Friday, February 28, 2014

The Visionary Work of Physicist David Bohm




Throughout the world, in all ages, there have been belief systems that state our universe at its core is unmanifest, uncreated, or unconditioned.  Thus the 13th century Christian mystic Meister Eckhart states:

When I stand empty in God’s Will and empty OF God’s Will and all of His works and of God himself, then I am above all creatures and am neither God nor creature, but am what I was and evermore shall be.

Mirroring Eckhart, Lao Tzu advises us in the Tao Te Ching to be newborn and free of our self. Or as Jesus Christ says upon finding a woman nursing her baby, “be like him.”  That is, our conditioned self needs to become unconditioned.

I could go around the world looking at Native American, ancient European, Asian (e.g., Buddhist and Hindu) as well as African spiritual teachings and show a corresponding foundation to the universe that is, ultimately, unconditioned and unmanifest.  It is here, in the Unmanifest, or Uncreated, that possibilities—potentials—are unlimited.

Due to Eckhart’s pointing out the unconditioned or unmanifest in his work, he was condemned by the church as a heretic.  As illustrated below:

Furthermore, Eckhart courageously braved the charges of heresy by affirming that in every soul is the Divine Spirit itself as its true Identity. Eckhart specifically declared that there is a non-creaturely “uncreated aspect of the soul,” which is always already perfectly one with God. A startling, shocking truth that elated the many mystics of his time who flocked to hear his electric sermons, and, predictably, angered the non-mystics whose stunted intuition could not resonate with what the Meister so beautifully spoke.
           
Eckhart pointed people towards an unconditioned, uncreated and unmanifest world. 

The mindset of moving beyond the conditioned mind is dangerous in that it is the place of infinite potential.  This is the place from which evolutionary potential emerges. This is the place where real creativity emerges as well as making institutions such as the church, government, schools, and corporations a thing of the past.

This is the reason it is so dangerous.  What happens to the collection plate if folks started discounting what you are preaching?  The Unmanifest is the place where we ring out the old and bring forth the new.  The possibilities within this Unmanifest Order are infinite!  They are the potentials of Imagination…of people, other creatures, planets and stars.
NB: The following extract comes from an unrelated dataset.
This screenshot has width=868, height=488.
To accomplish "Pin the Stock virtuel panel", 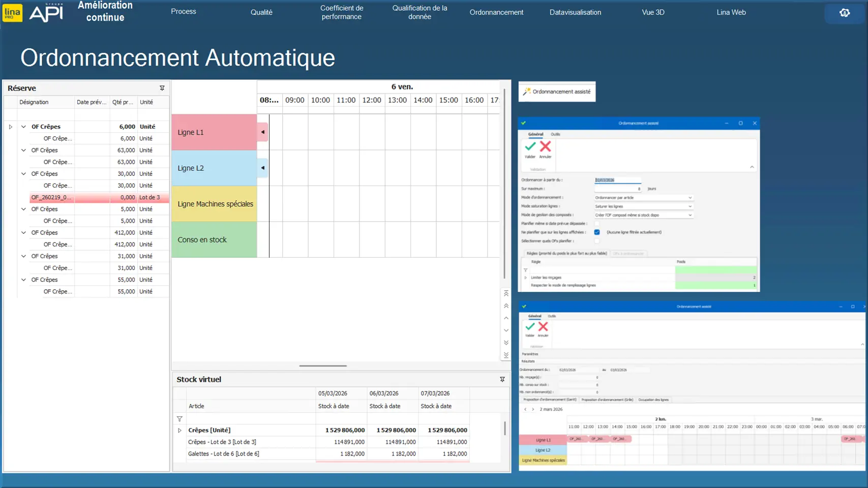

Eckhart’s work teaches us to go beyond conditioning, into what the Buddhists call the Unconditioned and what the late physicist David Bohm referred to as the Unmanifest Implicate Order (Talbot, 1991).  This mindset is beyond the waves and currents of the manifest brain; it is in the deep stillness and depths of universal Mind.
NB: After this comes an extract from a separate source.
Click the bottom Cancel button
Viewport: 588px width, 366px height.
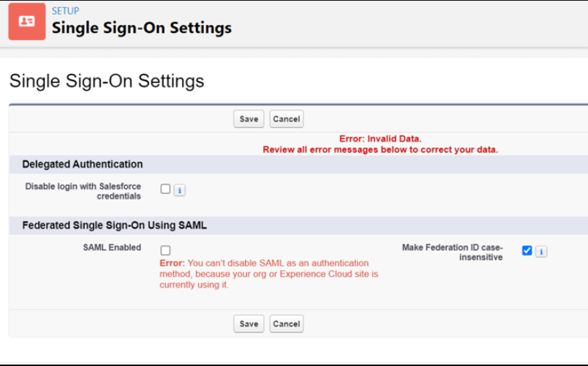click(x=286, y=324)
Bohm was a contemporary of Einstein and worked with him.  He contributed unorthodox ideas to quantum theory, philosophy of mind, language, and neuropsychology. (Wikipedia.com). He is widely considered to be one of the most significant theoretical physicists of the 20th century.

According to Bohm:

It is proposed that the widespread and pervasive distinctions between people (race, nation, family, profession, etc., etc.) which are now preventing mankind          from working together for the common good, and indeed, even for survival, have one of the key factors of their origin in a kind of thought that treats things as inherently divided, disconnected, and "broken up" into yet smaller constituent parts. Each part is considered to be essentially independent and self-existent.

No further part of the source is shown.